It was another touchy subject for her; two, back to back. He had known she would find his suggestion that Nina might have had a lover insulting, but he had not expected her to suggest in turn that he might hear testimony to that effect from other sources.
“Nobody’s told me anything like that yet,” Gunner said. “But it sounds like you’re telling me somebody might, eventually. Is that right?”
Mimi started to answer, reconsidered, then said, “All I’m saying is, don’t believe everything you hear. All right? Especially from Michael. Michael was always accusing her of playing around on him, nobody could tell him she wasn’t, so anything he says, you can’t rely on. I just want to make sure you understand that.”
It was an admirable job of cleaning up something Gunner was sure she hadn’t meant to bring up.
“Okay. A deal’s a deal,” he said, putting his pen and notebook away. “I promised to ask only one more question, and that was it. Unless yes-or-no’s count.”
“Yes-or-no’s?”
“I need to know if you have a set of keys to Nina’s house. And if you do, if I can borrow them for a couple of days, too.”
“The keys to Nina’s house? What do you want with those?”
“I’d like to go over there, take a quick look around. I won’t disturb anything, I promise. I presume that’s where all her things are?”
“The police have that house all locked up, Aaron.”
“I know, I know.
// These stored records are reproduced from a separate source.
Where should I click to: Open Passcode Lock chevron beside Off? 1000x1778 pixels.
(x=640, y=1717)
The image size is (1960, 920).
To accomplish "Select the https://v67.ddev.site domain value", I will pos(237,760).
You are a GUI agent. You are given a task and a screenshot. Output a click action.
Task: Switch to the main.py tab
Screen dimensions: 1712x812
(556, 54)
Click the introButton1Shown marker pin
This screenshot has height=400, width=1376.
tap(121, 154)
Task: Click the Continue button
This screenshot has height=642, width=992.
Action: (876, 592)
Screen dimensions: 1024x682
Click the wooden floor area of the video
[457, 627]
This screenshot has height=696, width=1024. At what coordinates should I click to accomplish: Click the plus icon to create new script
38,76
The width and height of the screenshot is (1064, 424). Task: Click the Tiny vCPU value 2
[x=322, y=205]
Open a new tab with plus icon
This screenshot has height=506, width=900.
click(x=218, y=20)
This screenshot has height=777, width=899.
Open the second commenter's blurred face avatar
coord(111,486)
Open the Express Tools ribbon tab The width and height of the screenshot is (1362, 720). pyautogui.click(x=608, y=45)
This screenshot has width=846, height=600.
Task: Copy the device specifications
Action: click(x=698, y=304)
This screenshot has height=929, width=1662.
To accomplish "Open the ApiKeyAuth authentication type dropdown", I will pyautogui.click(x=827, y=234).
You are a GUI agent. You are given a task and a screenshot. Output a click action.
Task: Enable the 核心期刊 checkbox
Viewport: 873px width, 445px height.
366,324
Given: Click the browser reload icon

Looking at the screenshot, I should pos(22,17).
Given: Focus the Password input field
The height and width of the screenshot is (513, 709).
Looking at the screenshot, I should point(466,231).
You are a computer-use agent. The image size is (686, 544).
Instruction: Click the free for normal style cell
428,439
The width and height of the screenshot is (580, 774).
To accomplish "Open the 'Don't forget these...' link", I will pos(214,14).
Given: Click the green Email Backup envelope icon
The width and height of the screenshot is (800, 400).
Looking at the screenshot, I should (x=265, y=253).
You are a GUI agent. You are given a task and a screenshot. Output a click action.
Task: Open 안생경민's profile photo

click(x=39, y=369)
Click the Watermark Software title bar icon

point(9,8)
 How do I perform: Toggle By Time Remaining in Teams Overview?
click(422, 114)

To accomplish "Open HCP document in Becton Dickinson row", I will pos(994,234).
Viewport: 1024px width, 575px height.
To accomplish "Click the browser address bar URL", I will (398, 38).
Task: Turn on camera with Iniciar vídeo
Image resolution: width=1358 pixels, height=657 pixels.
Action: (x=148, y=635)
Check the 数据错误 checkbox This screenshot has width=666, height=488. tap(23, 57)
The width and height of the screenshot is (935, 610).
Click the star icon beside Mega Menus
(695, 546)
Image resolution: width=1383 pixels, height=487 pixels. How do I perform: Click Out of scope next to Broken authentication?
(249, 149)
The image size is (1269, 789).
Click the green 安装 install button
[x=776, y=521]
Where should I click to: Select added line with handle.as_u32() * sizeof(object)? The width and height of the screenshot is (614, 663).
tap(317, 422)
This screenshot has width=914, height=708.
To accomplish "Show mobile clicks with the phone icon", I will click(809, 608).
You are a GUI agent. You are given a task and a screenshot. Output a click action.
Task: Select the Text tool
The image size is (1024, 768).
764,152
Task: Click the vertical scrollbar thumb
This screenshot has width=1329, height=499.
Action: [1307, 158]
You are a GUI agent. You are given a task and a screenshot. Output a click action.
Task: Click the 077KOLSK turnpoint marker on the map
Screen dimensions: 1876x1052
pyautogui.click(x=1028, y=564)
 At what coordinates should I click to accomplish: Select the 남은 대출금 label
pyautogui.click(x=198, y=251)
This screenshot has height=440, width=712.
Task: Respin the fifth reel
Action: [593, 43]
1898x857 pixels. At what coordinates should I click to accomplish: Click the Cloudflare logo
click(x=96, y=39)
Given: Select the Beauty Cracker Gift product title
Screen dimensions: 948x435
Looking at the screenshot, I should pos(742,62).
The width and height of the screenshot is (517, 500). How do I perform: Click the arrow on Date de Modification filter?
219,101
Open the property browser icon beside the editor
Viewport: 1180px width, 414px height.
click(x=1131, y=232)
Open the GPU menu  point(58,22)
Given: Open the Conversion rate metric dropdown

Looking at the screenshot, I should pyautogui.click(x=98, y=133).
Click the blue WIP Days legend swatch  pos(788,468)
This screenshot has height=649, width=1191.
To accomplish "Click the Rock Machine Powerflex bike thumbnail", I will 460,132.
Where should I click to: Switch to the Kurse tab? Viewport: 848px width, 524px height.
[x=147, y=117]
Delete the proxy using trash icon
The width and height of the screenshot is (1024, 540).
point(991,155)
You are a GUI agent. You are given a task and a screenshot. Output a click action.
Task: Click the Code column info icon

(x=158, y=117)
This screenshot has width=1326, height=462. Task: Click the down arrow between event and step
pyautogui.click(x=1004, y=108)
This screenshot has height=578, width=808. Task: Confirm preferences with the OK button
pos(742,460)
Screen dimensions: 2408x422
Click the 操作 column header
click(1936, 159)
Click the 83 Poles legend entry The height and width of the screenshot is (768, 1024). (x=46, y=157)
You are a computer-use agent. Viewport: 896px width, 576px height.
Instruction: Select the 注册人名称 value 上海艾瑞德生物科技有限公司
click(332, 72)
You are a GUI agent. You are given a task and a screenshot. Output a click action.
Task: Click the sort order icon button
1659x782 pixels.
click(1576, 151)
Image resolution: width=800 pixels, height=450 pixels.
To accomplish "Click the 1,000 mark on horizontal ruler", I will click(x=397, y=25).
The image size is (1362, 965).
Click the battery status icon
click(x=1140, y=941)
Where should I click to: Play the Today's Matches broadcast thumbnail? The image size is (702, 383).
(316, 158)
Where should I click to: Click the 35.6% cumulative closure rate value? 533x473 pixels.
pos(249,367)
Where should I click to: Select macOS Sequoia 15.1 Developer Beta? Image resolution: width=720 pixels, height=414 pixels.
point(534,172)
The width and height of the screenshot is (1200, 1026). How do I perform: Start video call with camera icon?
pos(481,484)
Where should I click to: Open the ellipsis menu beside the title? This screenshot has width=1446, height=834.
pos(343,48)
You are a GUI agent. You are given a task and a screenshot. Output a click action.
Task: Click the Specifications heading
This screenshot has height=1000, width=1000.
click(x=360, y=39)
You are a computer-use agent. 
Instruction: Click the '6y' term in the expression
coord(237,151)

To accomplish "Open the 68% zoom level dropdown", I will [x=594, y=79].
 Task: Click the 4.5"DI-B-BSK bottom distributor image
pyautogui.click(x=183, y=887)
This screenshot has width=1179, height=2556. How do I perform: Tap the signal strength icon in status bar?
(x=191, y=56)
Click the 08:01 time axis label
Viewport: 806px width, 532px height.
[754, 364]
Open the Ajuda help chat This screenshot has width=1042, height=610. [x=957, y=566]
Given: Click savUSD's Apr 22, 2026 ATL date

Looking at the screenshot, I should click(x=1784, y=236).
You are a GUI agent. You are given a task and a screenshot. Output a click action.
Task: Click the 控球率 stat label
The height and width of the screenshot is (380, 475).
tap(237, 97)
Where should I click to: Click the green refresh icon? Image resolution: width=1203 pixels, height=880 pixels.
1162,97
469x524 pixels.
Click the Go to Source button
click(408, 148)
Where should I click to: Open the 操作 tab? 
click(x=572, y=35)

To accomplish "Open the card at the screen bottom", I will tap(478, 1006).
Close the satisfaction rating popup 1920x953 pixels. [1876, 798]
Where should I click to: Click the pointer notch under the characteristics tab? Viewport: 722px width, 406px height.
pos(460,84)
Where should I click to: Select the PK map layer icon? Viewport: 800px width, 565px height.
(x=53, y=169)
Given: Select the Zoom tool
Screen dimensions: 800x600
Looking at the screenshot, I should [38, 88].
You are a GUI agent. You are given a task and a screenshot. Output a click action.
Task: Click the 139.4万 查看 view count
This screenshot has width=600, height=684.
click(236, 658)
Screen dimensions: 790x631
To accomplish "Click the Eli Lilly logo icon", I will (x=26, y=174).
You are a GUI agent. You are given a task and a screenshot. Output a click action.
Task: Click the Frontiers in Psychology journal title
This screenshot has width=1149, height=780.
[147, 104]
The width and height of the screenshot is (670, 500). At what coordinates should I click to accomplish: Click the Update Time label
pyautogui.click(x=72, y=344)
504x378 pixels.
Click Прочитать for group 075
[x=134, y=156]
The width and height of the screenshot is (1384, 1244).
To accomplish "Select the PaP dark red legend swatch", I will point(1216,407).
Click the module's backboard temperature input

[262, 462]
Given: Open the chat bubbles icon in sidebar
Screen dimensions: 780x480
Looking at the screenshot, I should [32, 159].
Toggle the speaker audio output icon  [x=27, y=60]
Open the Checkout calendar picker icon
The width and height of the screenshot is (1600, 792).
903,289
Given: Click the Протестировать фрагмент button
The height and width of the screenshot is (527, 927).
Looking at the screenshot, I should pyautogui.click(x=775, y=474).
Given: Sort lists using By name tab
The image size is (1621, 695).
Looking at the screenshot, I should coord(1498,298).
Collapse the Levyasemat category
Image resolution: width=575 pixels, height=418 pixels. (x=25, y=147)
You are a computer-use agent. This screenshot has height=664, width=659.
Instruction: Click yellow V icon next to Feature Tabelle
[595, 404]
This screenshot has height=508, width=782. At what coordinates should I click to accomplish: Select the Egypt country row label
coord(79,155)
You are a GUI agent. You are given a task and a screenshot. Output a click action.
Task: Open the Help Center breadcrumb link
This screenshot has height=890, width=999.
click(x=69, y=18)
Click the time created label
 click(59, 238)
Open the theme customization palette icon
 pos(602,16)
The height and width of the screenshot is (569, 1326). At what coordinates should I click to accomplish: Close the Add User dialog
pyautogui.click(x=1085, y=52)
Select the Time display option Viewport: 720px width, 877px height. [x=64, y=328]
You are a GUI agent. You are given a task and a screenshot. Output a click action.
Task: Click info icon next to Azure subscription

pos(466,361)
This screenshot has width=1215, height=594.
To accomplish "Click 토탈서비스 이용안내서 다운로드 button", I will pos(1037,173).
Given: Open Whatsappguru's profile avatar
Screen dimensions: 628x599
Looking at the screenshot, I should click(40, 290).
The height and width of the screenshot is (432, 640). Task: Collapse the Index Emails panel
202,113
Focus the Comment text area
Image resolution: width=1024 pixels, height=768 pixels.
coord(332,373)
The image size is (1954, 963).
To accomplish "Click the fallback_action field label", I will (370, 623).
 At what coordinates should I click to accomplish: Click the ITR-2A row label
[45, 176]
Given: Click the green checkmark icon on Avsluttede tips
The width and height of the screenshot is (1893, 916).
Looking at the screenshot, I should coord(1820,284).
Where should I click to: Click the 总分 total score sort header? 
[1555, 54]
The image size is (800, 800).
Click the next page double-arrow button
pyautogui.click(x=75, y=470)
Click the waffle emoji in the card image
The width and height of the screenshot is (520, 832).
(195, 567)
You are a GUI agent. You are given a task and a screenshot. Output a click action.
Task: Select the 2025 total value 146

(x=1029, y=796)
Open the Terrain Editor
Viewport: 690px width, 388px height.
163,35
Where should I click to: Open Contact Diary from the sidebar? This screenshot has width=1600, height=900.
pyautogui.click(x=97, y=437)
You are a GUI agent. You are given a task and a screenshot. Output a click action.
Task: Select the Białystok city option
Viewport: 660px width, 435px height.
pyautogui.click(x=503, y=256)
But it’ll be okay. Trust me.”
She eyed him suspiciously, said, “I don’t want you getting in any trouble, now.”
“Who, me? Not a chance.” He grinned to put her mind to rest, surprising himself with the ease with which he could lie to her.
Mimi finally stood up and went to the back of the house, then returned a few moments later, a small slip of paper and a trio of keys on a chrome-plated key ring in her right hand. “Those are the keys, and the address and phone number you wanted. For Sisterhood House.”
“Thanks, Momma,” Gunner said, leaning over to kiss her good-bye again.
“Is that all you needed?”
“Yeah, that’s it. Unless you’d like to do me one more tiny favor.”
“If I can.”
“You think you could call ahead for me later, tell that director—what was her name?”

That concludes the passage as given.